Le silence devint rapidement lourd et inconfortable.
— Alors, Fayne, qu'est-ce que tu as demandée à Terenas ? questionna Azéna avec innocence.
— J'aurais pu inventer une potion pour aider Umah, répondit-elle avec découragement. Terenas m'a refusé.
— Pourquoi ? siffla Tyrath.
— Il disait qu'il allait s'en occuper.
— Peux-tu véritablement créer une telle potion ?
Azéna savait que cette affaire tenait la Litfow à cœur alors, elle fixa Tyrath avec rage du coin de l'œil. Son expression n'échappa pas au drake qui baissa honteusement les yeux.
— Pas en ce moment, avoua Fayne avec gêne. Mais, un jour avec de la recherche et de la pratique.
— Ça serait une tâche compliquée et difficile à atteindre, dit Teriondil. Mais, ça serait un grand exploit.

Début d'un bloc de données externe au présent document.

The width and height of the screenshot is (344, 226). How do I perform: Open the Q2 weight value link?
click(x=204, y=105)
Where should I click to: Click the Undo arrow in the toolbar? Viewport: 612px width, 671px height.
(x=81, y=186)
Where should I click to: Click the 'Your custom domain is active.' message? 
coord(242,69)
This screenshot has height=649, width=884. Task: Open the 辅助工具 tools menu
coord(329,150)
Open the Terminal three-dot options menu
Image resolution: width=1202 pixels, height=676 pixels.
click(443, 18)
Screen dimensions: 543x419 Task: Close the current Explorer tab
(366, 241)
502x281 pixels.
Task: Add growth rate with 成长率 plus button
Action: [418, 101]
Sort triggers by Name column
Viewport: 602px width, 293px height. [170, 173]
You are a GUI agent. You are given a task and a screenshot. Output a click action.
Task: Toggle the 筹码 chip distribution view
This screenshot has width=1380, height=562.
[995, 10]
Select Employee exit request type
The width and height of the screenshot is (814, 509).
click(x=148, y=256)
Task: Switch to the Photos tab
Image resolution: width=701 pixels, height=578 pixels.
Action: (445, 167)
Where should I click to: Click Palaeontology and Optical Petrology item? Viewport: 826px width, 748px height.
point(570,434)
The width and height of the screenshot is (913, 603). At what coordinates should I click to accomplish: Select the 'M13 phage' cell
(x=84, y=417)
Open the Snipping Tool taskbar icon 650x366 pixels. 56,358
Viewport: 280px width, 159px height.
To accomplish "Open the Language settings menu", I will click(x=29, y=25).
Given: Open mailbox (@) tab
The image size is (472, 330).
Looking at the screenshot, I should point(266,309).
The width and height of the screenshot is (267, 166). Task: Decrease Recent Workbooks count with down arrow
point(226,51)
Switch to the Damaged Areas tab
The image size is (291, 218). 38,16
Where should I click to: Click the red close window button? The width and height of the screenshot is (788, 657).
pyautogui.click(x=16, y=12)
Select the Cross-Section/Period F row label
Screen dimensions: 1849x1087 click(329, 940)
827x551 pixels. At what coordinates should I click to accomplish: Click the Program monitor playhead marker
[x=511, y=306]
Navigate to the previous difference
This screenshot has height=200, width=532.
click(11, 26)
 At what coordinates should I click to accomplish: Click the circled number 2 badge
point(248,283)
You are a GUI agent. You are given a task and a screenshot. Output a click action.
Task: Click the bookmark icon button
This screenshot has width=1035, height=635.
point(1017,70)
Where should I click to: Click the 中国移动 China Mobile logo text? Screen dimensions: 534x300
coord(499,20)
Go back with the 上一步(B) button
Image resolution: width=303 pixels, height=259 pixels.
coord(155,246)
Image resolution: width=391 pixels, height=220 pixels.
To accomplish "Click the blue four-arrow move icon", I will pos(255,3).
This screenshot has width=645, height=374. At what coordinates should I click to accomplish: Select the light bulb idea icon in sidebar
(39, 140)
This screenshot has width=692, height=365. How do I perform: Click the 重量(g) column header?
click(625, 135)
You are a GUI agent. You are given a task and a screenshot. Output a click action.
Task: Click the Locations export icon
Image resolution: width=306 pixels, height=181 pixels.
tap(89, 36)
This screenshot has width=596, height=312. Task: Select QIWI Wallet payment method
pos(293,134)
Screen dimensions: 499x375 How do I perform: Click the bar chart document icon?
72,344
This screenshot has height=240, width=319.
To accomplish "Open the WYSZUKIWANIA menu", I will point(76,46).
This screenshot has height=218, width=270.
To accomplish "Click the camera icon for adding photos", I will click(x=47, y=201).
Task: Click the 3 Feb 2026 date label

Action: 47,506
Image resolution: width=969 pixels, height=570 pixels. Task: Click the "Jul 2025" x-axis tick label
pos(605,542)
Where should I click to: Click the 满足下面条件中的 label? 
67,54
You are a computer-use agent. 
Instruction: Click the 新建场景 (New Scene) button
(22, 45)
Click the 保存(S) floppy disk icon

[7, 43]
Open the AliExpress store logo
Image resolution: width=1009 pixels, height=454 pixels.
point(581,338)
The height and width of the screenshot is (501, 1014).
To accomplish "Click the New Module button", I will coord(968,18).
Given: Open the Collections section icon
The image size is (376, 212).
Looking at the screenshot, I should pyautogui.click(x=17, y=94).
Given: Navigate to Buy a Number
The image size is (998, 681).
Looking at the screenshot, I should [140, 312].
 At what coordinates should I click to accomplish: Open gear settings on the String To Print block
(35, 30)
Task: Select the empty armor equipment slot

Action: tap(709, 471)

Azéna se sentit soudainement mal à l'aise, car, elle devina que Terenas avait refusé Fayne probablement parce qu'il désirait qu'elle se concentre sur son entraînement et ses études.
✦×✦
À la tombée de la nuit, Teriondil et Fayne partirent. Leith fut obligée de se quereller avec Tyrath et de le menacer pour qu'il laisse Azéna dormir.
— Tu pourras sortir demain, annonça l'adulte alors qu'elle avait terminé de changer le bandage de la plaie de sa patiente. Assure-toi de faire attention à ce que la blessure ne s'ouvre pas entre temps. Je vais terminer le processus de guérison demain matin. Maintenant, repose-toi.
— Mouais, mouais...
✦×✦
Le lendemain, Azéna put enfin sortir de ce petit lit inconfortable. Elle détestait être coincée à un endroit, particulièrement lorsqu'elle se sentait inutile et faible. Elle se rendit à ses cours comme à son habitude.
Le soir venu, dans la Tour de la Connaissance, elle s'assit à la table où Arièlla était installée.
— Quelle belle surprise, dit la blonde aux yeux d'un bleu pétillant. Comment ça va avec ta blessure ?
— Bien, répondit Azéna. Leith m'a tout guéri ça.
Elle tira la manche de sa tunique vers le bas pour révéler son épaule. Il n'y avait aucune trace de la blessure.
— C'est incroyable ce que cette femme peut faire, s'étonna Arièlla. Il n'y a même pas de cicatrice après cette terrible blessure. C'est surement un mélange de magie et d'herbes puissantes.
— Ma première cicatrice sera issue d'un véritable combat ! Parlant de combat, Arièlla, je peux te déranger pour une faveur ?
Elle remit sa tunique en place.
— Ça dépend de ce que c'est, répondit la Valkirel avec méfiance. La dernière fois, je me suis mis dans le pétrin pour toi. Fais attention à ce que tu vas me demander.
— J'aurai besoin d'un entraîneur.
— Un entraîneur ? Pourquoi ?
— J'ai un duel très important contre ton capitaine de skotar et... et...
Elle serra la mâchoire, amassant tout son courage pour lâcher ses prochains mots.
— Je ne sais pas me battre efficacement.
La fierté d'Azéna la rongeait en dedans. Ça lui en avait pris beaucoup pour avouer qu'elle était faible.
Heureusement, Arièlla ne se moqua pas et n'encouragea pas la pensée négative. Au lieu, elle resta bouche bée, les yeux écarquillés par la surprise. Puis, les deux orbes bleus se rétrécirent pour en devenir malicieux.
— Tu veux donner une raclée à ce vieux Serfantor ! tonna-t-elle comme si elle venait d'être inspirée par la requête. L'affaire est dans le sac ! J'ai précisément ce qu'il te faut. On va bien s'amuser.
Elle sourit largement, comme si elle était fière de son amie pour avoir accepté un tel défi.